Granada Capital City
Perhaps the most poignant phrase to describe the wonder that is Granada is inscribed on the ramparts of the Alhambra, a testament created in rose coloured stone to the artistically enlightened rule of the Moors:
There is no pain in life so cruel as to be blind in Granada
The aptness of the phrase becomes clear when you look out over the fertile valleys and tree lined streets that cascade in whitewashed brilliance down the three hills over which the city is built.
Granada’s symbolism is not only in its almost ethereal present day beauty. Here was where Boabdil, last of the Caliphate rulers of the Province, surrendered the keys of the City to the Catholic Kings, Fernando and Isabelle, so putting to an end over 700 years of Moorish dominance of the Iberian Peninsula.
As Boabdil fled into exile he supposedly took one last long wistful look at the city that he had lost forever. It may actually be historically accurate because that place is still remembered as El Suspiro del Moro, the Moor’s Sigh.

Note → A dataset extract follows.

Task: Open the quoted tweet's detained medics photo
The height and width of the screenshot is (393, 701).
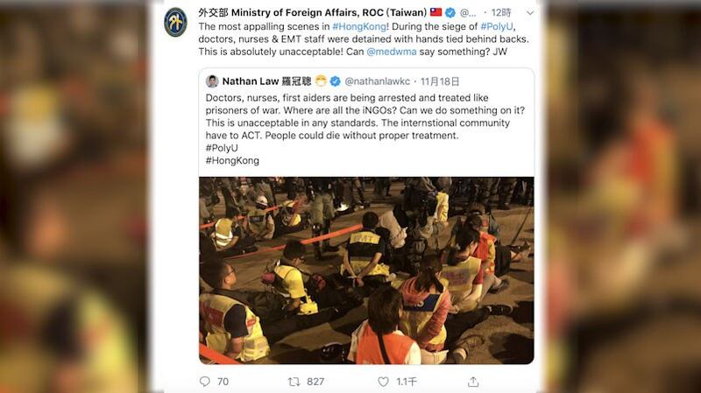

In the heady twilight of the days of Arabic rule preceding the completion of the Reconquest, Granada established itself as a cultural center of unparalleled excellence where art, science and religious tolerance flourished, a fact that ensured that its population in the middle ages rose to be of a greater size than that of other main commercial centers in Europe.
The jewel in Granada’s crown, however, is the Alhambra. Its ancient walls dominate the skyline of Granada, silent and brooding, testimony of an empire won and lost; an exquisite example of Moorish originality of artistic expression that flourished at the height of cultural confidence.
The Alhambra is without doubt one of the wonders of the ancient world, evidence of the skill of the Moorish craftsmen and crowning glory of a long period of benign and enlightened dictatorship.
Granada is also a city with a rich cultural heritage, perhaps most graphically expressed by the poet and dramatist Federico Garcia Lorca who was born in Fuente Vacqueros, a village a little way outside of Granada.
Lorca was bought up in Granada and had a love-hate relationship with it, often claiming that it depressed him yet, by its sheer beauty, gave voice to his creativity. There are many tours through the streets of Granada celebrating the life and times of this writer who was assassinated for being a republican sympathizer during the civil war in 1936.